代謝物是細胞中基因表達的最終產物，也通常是細胞表型與功能的最直接載體，因此代謝物組的檢測，包括代謝狀態的識別，是細胞功能檢測最直接、最有效的手段之一。目前在人工細胞測試的流程中，通常用氣相色譜-質譜聯用儀（GC-MS）、液相色譜-質譜聯用儀（HPLC-MS）或核磁共振（NMR）對細胞“群體”或“群落”進行系統分析，從而實現細胞功能的檢測。但是單個細胞尤其是單個微生物細胞的代謝物極為微量，而且難以像核酸那樣進行擴增，因此，受到現有質譜、色譜與核磁檢測靈敏度的限制，單細胞代謝組分析目前仍然存在困難。此外，這些方法的前提通常是裂解細胞以提取或制備胞內代謝物，因此難以和目標單細胞的后繼培養或基因組與轉錄組分析直接對接。
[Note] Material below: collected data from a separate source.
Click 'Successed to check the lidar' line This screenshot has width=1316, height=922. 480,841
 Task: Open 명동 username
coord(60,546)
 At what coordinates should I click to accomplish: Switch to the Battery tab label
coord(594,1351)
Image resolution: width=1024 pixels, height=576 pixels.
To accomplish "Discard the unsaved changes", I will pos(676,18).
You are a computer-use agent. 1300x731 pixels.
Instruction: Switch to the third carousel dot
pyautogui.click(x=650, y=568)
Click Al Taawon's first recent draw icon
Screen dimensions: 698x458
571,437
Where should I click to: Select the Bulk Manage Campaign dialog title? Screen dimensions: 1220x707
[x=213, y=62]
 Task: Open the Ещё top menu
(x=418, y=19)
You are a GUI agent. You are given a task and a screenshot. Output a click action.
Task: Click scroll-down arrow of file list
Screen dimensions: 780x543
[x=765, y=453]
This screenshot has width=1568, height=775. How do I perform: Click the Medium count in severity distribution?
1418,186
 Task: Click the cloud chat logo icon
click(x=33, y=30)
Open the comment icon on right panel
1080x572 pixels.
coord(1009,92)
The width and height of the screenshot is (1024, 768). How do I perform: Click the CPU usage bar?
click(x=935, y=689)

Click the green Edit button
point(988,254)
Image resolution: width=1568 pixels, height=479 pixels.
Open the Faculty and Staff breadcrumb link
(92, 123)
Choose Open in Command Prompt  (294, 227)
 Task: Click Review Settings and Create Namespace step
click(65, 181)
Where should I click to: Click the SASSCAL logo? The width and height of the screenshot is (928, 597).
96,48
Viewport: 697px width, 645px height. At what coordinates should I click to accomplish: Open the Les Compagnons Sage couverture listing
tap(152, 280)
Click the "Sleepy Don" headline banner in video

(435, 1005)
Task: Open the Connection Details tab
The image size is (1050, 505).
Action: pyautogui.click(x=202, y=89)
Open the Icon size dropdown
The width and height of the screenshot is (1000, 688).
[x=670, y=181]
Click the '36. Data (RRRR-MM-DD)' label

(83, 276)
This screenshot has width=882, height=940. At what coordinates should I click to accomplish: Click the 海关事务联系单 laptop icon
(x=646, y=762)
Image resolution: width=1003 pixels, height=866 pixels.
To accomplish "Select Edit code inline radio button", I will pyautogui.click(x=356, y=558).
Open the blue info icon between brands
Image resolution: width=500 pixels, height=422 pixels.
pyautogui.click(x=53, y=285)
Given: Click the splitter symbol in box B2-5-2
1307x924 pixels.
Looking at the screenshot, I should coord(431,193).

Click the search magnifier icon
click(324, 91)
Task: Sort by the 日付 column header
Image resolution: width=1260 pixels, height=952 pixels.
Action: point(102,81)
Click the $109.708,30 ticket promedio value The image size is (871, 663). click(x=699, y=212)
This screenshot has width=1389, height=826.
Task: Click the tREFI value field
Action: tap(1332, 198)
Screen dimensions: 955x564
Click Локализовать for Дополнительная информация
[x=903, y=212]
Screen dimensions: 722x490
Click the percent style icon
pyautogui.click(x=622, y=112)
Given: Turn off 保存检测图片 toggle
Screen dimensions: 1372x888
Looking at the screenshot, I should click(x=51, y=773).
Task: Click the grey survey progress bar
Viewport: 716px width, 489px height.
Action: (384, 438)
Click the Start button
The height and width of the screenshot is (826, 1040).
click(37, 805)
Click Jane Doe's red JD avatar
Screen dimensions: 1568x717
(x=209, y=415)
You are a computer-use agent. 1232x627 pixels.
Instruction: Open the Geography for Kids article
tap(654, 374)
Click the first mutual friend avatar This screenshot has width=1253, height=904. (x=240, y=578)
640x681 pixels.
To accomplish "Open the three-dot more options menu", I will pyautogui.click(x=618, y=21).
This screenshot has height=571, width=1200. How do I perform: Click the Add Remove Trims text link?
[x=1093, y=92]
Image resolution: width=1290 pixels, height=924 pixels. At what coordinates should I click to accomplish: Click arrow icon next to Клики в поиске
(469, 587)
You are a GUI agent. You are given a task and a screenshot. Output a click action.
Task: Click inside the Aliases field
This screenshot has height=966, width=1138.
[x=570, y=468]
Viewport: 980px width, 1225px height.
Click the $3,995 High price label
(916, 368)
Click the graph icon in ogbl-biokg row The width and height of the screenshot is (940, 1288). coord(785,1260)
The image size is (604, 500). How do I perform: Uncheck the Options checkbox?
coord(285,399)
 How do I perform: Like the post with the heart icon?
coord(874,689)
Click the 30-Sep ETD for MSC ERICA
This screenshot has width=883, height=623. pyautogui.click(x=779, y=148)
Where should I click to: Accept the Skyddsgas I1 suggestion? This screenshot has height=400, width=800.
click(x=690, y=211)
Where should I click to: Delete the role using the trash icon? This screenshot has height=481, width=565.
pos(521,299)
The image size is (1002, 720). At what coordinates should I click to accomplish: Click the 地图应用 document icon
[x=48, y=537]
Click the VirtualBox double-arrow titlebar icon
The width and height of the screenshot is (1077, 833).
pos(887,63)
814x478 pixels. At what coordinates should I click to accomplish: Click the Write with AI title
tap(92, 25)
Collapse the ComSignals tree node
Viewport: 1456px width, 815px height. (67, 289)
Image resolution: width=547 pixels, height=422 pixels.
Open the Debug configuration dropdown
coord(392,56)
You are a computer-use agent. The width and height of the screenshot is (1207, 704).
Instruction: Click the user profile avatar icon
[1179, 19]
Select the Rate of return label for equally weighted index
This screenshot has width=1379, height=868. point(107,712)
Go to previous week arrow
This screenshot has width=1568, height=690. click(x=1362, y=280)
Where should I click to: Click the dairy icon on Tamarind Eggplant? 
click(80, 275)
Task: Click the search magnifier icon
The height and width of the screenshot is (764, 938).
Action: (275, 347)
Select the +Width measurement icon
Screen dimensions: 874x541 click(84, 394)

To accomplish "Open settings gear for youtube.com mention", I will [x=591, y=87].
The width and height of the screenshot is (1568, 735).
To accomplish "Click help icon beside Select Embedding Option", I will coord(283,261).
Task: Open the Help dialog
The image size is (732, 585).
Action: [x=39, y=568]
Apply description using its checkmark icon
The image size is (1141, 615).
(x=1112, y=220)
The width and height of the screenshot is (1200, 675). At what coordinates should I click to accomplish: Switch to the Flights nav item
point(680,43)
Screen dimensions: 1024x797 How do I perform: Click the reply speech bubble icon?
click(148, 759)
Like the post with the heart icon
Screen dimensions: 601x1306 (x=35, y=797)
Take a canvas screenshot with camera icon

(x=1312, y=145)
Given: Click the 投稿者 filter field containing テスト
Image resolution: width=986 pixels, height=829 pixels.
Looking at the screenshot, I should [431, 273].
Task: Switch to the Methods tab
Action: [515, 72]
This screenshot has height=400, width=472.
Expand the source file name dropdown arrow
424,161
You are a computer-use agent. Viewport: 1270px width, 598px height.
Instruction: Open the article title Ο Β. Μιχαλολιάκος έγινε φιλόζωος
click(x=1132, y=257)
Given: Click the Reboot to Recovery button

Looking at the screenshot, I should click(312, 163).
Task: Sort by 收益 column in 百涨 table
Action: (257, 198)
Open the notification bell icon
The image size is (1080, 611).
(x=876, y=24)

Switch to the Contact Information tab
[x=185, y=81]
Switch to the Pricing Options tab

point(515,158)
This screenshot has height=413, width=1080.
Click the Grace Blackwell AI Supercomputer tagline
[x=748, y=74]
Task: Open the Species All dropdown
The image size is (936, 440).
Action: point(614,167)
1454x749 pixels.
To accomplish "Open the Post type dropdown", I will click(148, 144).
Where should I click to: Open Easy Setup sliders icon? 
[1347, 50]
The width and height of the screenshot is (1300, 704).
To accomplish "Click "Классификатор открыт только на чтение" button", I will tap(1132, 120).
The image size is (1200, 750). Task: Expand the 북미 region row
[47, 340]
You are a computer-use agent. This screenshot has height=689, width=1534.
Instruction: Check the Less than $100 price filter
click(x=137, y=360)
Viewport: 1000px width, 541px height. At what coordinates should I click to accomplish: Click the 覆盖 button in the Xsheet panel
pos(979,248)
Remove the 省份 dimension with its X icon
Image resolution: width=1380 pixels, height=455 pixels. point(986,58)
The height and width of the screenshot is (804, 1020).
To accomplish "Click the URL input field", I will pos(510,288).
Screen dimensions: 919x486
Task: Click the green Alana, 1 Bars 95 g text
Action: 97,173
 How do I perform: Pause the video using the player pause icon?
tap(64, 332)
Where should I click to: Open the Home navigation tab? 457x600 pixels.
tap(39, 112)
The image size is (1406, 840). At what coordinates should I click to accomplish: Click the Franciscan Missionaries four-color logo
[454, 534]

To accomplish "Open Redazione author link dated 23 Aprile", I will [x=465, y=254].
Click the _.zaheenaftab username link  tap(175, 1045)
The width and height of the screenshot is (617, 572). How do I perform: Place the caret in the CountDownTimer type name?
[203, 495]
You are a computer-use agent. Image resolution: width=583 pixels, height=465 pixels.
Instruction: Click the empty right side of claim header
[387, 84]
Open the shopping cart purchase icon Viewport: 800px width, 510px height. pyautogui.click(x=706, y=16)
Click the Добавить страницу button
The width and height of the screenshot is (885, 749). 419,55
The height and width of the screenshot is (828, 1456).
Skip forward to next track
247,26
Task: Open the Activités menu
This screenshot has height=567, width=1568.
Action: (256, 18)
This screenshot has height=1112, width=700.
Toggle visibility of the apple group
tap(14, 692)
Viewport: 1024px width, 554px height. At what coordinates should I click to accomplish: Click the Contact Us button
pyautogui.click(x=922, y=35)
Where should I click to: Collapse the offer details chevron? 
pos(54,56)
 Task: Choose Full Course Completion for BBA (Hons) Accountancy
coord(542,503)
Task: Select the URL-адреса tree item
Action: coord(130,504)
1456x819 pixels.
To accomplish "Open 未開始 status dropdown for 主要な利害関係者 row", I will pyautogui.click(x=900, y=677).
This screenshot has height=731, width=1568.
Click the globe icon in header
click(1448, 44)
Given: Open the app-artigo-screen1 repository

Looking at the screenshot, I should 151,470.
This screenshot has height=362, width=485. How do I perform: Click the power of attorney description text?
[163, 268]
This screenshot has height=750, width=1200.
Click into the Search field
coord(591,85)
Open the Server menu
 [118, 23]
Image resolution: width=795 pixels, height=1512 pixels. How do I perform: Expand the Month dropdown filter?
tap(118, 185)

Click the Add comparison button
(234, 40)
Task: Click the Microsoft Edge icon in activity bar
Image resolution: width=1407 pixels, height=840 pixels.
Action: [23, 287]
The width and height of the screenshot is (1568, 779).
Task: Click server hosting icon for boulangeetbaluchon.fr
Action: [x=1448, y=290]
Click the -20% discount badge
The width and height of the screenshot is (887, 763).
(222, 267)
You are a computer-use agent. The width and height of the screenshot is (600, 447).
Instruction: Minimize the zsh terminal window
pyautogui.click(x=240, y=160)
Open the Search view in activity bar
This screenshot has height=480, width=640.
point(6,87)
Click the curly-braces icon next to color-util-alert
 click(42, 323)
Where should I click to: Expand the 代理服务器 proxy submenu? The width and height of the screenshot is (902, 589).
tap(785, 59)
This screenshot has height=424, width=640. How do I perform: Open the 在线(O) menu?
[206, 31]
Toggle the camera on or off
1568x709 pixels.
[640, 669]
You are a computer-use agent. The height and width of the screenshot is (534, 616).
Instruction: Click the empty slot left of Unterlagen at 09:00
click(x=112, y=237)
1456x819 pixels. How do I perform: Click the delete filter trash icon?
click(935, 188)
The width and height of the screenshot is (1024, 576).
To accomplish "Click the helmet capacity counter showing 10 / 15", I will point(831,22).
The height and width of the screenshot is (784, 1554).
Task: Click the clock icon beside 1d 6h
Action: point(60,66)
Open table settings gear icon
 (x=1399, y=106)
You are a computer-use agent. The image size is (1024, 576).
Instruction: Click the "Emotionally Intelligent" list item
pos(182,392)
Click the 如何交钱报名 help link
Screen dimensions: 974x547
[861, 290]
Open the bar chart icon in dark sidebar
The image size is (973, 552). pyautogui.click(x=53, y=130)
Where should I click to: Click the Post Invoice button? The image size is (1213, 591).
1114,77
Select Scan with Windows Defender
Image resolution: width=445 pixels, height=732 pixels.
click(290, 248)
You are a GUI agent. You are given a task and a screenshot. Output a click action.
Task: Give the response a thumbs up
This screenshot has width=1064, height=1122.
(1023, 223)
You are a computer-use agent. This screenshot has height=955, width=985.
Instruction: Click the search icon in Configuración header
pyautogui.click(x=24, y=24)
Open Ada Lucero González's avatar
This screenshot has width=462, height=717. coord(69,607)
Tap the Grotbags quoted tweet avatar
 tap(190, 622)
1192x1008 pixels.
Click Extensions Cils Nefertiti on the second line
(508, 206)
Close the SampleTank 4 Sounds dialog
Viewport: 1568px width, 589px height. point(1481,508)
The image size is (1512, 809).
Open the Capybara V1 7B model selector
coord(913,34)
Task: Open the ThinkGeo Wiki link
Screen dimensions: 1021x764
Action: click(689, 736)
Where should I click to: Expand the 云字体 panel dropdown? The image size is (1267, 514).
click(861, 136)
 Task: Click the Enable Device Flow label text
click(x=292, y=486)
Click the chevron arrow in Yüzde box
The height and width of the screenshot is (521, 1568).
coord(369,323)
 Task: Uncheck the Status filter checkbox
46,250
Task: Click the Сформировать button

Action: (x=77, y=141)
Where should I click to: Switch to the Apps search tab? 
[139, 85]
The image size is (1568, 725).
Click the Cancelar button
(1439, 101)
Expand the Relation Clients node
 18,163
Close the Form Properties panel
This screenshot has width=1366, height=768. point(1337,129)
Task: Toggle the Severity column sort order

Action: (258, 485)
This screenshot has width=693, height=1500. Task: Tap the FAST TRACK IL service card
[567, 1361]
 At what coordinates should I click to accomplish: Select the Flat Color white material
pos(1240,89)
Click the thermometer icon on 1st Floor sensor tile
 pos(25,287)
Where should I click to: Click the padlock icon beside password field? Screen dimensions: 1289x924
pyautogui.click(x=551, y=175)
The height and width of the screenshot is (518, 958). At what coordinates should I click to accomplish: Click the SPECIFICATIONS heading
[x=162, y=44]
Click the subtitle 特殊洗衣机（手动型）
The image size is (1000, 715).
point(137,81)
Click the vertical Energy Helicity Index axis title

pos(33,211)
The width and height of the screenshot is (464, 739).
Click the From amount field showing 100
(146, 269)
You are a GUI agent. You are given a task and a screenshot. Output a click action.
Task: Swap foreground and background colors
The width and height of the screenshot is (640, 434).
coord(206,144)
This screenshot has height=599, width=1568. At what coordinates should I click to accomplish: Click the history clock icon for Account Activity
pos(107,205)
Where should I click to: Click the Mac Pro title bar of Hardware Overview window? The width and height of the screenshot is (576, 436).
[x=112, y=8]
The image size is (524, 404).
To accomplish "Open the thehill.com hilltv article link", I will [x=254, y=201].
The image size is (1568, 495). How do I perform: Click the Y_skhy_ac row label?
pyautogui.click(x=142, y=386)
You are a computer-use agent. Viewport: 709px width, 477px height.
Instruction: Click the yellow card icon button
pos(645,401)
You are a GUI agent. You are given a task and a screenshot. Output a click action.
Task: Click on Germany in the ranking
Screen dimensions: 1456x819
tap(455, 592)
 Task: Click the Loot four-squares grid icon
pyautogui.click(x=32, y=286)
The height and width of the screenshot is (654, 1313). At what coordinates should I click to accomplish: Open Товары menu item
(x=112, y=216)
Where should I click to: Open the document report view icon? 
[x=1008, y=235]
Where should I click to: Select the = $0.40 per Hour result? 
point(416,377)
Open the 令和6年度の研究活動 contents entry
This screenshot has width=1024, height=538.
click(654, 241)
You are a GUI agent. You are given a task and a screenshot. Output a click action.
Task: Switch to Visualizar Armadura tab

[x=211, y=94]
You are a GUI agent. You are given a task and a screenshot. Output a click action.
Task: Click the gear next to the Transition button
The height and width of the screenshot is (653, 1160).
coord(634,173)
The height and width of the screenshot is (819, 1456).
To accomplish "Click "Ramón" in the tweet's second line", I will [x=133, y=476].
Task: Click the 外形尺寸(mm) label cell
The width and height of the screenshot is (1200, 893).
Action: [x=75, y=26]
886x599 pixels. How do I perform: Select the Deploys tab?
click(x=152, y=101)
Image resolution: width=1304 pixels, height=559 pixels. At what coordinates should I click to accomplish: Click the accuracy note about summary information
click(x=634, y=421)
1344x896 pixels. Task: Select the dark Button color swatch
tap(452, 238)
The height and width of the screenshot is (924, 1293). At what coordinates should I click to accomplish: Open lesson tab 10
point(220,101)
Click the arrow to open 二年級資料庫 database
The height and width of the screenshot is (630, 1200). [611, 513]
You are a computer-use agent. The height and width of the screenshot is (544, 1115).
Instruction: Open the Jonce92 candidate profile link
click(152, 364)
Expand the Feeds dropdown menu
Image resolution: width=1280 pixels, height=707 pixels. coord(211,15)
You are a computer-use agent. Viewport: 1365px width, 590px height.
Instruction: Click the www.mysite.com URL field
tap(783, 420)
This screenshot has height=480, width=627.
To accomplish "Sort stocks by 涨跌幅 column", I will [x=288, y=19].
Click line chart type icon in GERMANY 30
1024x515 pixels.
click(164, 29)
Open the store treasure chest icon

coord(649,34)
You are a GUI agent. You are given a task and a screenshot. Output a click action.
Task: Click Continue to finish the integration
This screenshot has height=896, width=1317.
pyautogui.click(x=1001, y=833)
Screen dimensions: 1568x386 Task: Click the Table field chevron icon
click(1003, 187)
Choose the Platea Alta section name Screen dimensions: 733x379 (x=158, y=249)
而單細胞光譜則是在特定時間、空間與狀態下針對一個單細胞采集的分子光譜，能夠體現與展示胞內代謝物（組）的特征，而且測量過程可以是非侵入性、非破壞性乃至維持活體狀態，故通過光譜激活的細胞分選能夠將特定光譜的細胞分離出來，進而與單細胞培養和各種破壞性的單細胞功能基因組分析直接對接。因此，單細胞光譜技術是克服上述挑戰的有效手段。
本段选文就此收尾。